Saved entries
>>
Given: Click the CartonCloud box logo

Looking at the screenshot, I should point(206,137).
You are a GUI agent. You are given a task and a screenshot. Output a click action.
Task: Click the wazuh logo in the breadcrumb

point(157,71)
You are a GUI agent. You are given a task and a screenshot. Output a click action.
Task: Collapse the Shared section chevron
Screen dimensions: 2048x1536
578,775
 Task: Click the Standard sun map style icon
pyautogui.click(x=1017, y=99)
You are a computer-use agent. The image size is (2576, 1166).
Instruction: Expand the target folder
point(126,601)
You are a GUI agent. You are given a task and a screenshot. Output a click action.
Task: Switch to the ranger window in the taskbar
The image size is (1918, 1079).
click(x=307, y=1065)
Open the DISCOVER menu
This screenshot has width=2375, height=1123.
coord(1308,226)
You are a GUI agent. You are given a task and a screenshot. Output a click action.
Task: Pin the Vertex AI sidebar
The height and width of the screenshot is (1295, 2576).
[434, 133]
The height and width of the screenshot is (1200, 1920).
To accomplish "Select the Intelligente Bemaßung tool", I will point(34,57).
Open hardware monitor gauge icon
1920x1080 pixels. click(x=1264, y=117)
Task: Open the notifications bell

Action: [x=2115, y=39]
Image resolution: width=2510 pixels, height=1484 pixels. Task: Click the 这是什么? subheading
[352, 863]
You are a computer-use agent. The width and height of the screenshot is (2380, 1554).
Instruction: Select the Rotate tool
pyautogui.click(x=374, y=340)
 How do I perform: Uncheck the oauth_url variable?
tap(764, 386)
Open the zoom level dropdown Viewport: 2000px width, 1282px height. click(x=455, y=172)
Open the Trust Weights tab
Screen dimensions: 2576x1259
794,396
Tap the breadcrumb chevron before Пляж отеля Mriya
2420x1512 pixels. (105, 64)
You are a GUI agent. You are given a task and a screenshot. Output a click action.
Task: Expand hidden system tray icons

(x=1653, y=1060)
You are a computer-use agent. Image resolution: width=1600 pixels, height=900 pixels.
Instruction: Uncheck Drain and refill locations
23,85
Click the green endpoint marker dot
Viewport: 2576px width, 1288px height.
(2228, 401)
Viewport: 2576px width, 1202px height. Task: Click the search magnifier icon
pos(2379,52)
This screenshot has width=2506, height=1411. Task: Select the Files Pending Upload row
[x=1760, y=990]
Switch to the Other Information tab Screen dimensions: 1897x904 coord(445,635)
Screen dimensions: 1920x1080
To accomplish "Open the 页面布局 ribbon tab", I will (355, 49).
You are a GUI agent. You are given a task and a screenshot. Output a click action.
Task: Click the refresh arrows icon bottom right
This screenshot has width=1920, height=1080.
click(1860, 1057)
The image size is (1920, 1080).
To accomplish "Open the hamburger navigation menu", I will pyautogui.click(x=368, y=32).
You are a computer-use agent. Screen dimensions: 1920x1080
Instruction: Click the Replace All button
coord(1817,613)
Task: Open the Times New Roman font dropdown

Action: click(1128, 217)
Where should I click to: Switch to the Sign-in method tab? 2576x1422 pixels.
<<
Instructions to follow: All of the records above need to be copied exactly.

Task result:
Given: Click the CartonCloud box logo

Looking at the screenshot, I should point(206,137).
You are a GUI agent. You are given a task and a screenshot. Output a click action.
Task: Click the wazuh logo in the breadcrumb

point(157,71)
You are a GUI agent. You are given a task and a screenshot. Output a click action.
Task: Collapse the Shared section chevron
Screen dimensions: 2048x1536
578,775
 Task: Click the Standard sun map style icon
pyautogui.click(x=1017, y=99)
You are a computer-use agent. The image size is (2576, 1166).
Instruction: Expand the target folder
point(126,601)
You are a GUI agent. You are given a task and a screenshot. Output a click action.
Task: Switch to the ranger window in the taskbar
The image size is (1918, 1079).
click(x=307, y=1065)
Open the DISCOVER menu
This screenshot has width=2375, height=1123.
coord(1308,226)
You are a GUI agent. You are given a task and a screenshot. Output a click action.
Task: Pin the Vertex AI sidebar
The height and width of the screenshot is (1295, 2576).
[434, 133]
The height and width of the screenshot is (1200, 1920).
To accomplish "Select the Intelligente Bemaßung tool", I will point(34,57).
Open hardware monitor gauge icon
1920x1080 pixels. click(x=1264, y=117)
Task: Open the notifications bell

Action: [x=2115, y=39]
Image resolution: width=2510 pixels, height=1484 pixels. Task: Click the 这是什么? subheading
[352, 863]
You are a computer-use agent. The width and height of the screenshot is (2380, 1554).
Instruction: Select the Rotate tool
pyautogui.click(x=374, y=340)
 How do I perform: Uncheck the oauth_url variable?
tap(764, 386)
Open the zoom level dropdown Viewport: 2000px width, 1282px height. click(x=455, y=172)
Open the Trust Weights tab
Screen dimensions: 2576x1259
794,396
Tap the breadcrumb chevron before Пляж отеля Mriya
2420x1512 pixels. (105, 64)
You are a GUI agent. You are given a task and a screenshot. Output a click action.
Task: Expand hidden system tray icons

(x=1653, y=1060)
You are a computer-use agent. Image resolution: width=1600 pixels, height=900 pixels.
Instruction: Uncheck Drain and refill locations
23,85
Click the green endpoint marker dot
Viewport: 2576px width, 1288px height.
(2228, 401)
Viewport: 2576px width, 1202px height. Task: Click the search magnifier icon
pos(2379,52)
This screenshot has width=2506, height=1411. Task: Select the Files Pending Upload row
[x=1760, y=990]
Switch to the Other Information tab Screen dimensions: 1897x904 coord(445,635)
Screen dimensions: 1920x1080
To accomplish "Open the 页面布局 ribbon tab", I will (355, 49).
You are a GUI agent. You are given a task and a screenshot. Output a click action.
Task: Click the refresh arrows icon bottom right
This screenshot has width=1920, height=1080.
click(1860, 1057)
The image size is (1920, 1080).
To accomplish "Open the hamburger navigation menu", I will pyautogui.click(x=368, y=32).
You are a computer-use agent. Screen dimensions: 1920x1080
Instruction: Click the Replace All button
coord(1817,613)
Task: Open the Times New Roman font dropdown

Action: click(1128, 217)
Where should I click to: Switch to the Sign-in method tab? 2576x1422 pixels.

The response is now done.